Records provided:
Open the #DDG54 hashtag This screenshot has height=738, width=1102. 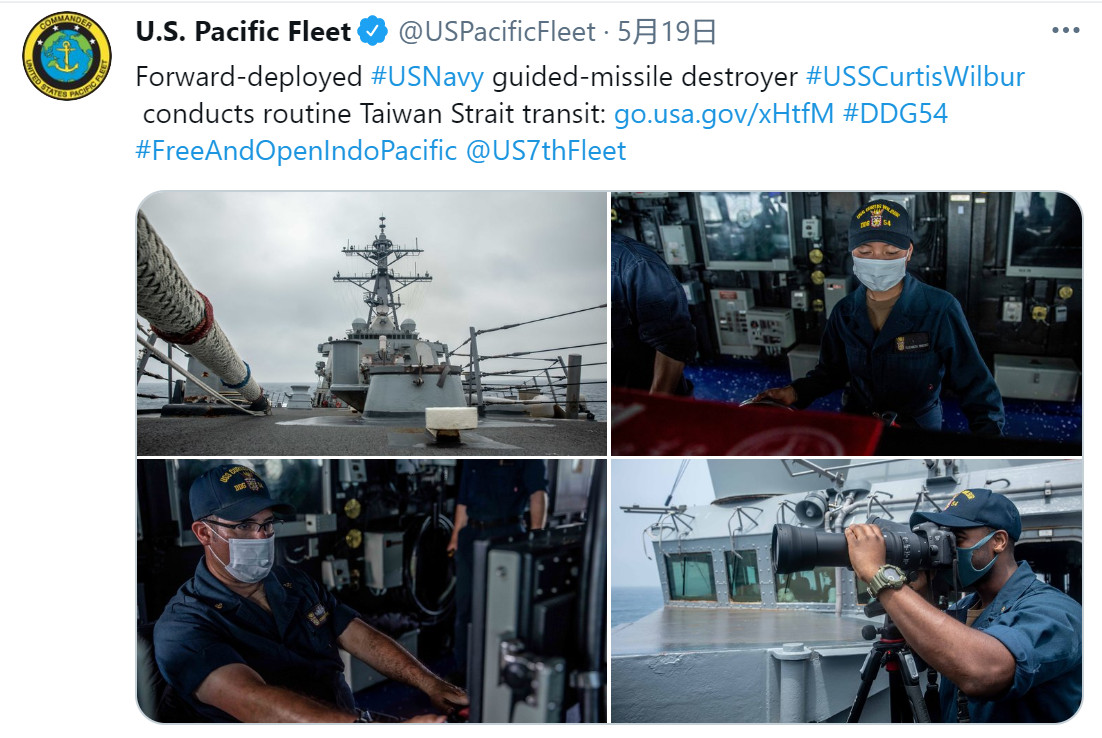tap(895, 114)
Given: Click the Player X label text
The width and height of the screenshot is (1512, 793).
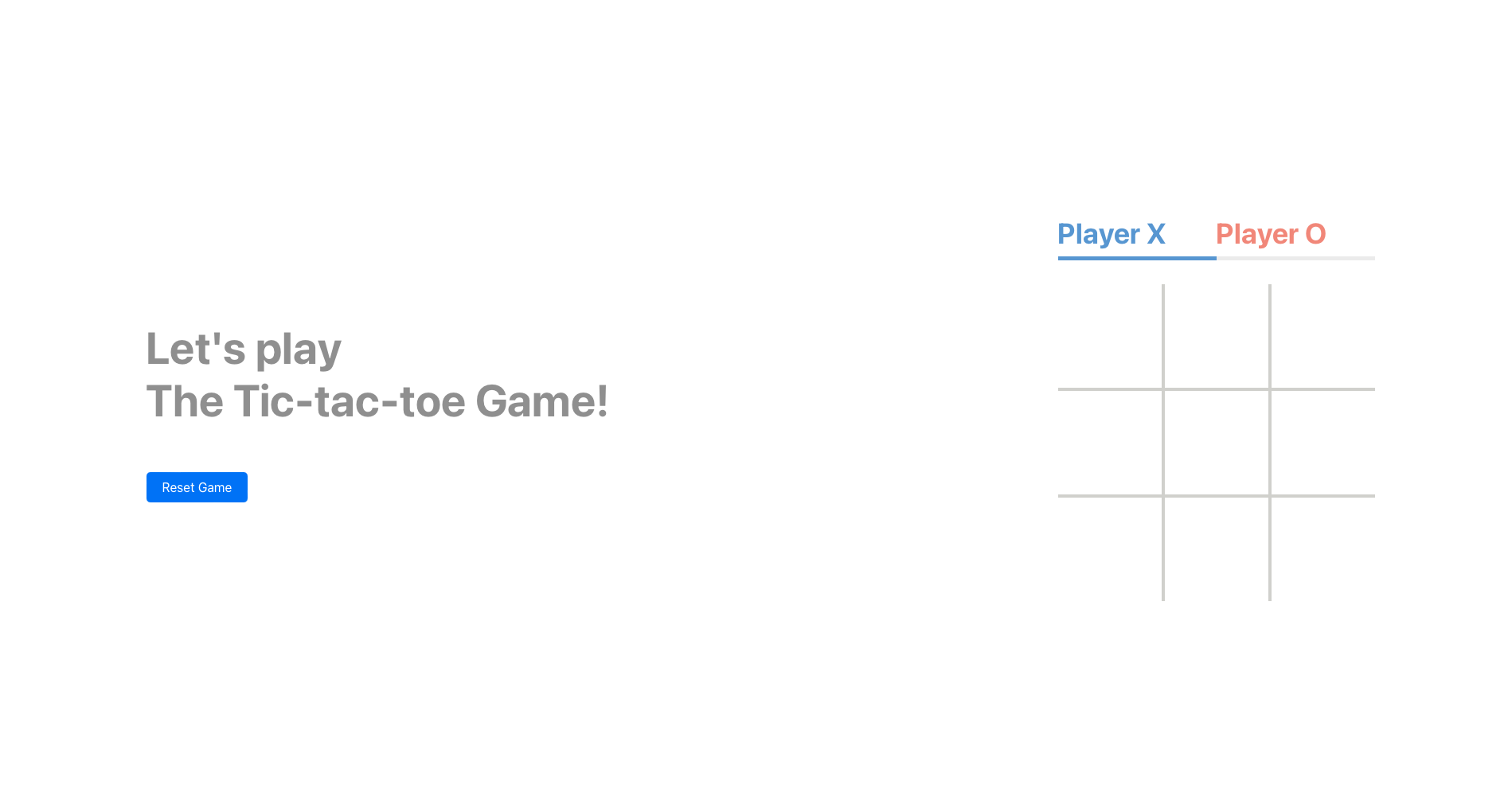Looking at the screenshot, I should point(1112,234).
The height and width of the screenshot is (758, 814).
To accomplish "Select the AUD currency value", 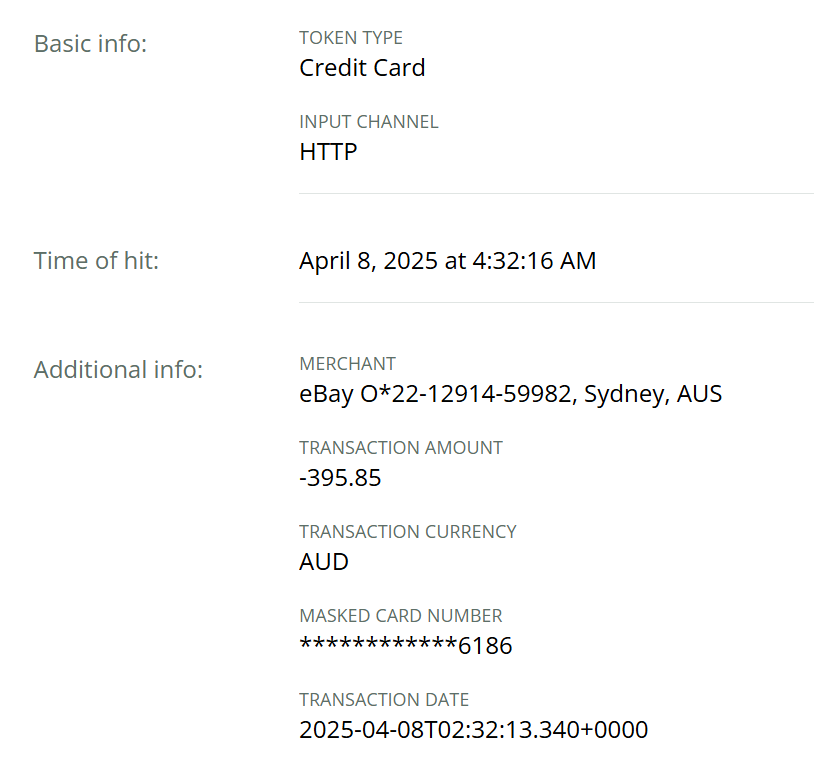I will 324,562.
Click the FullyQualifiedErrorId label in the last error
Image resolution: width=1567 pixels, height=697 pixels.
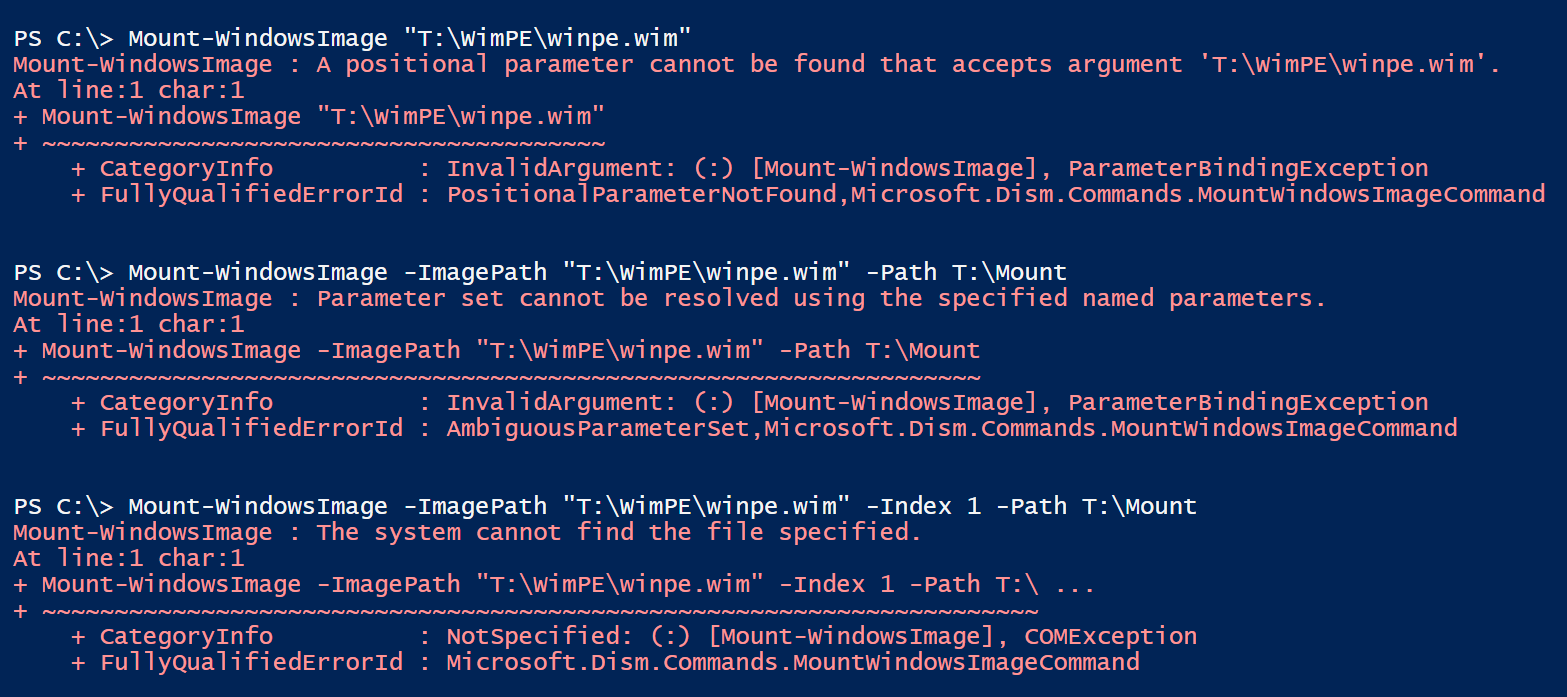click(250, 662)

Directions for this task:
In the material, find each line with the word "label" and list it.

Reply to the task:
Given: Click the Player X label text
Click the FullyQualifiedErrorId label in the last error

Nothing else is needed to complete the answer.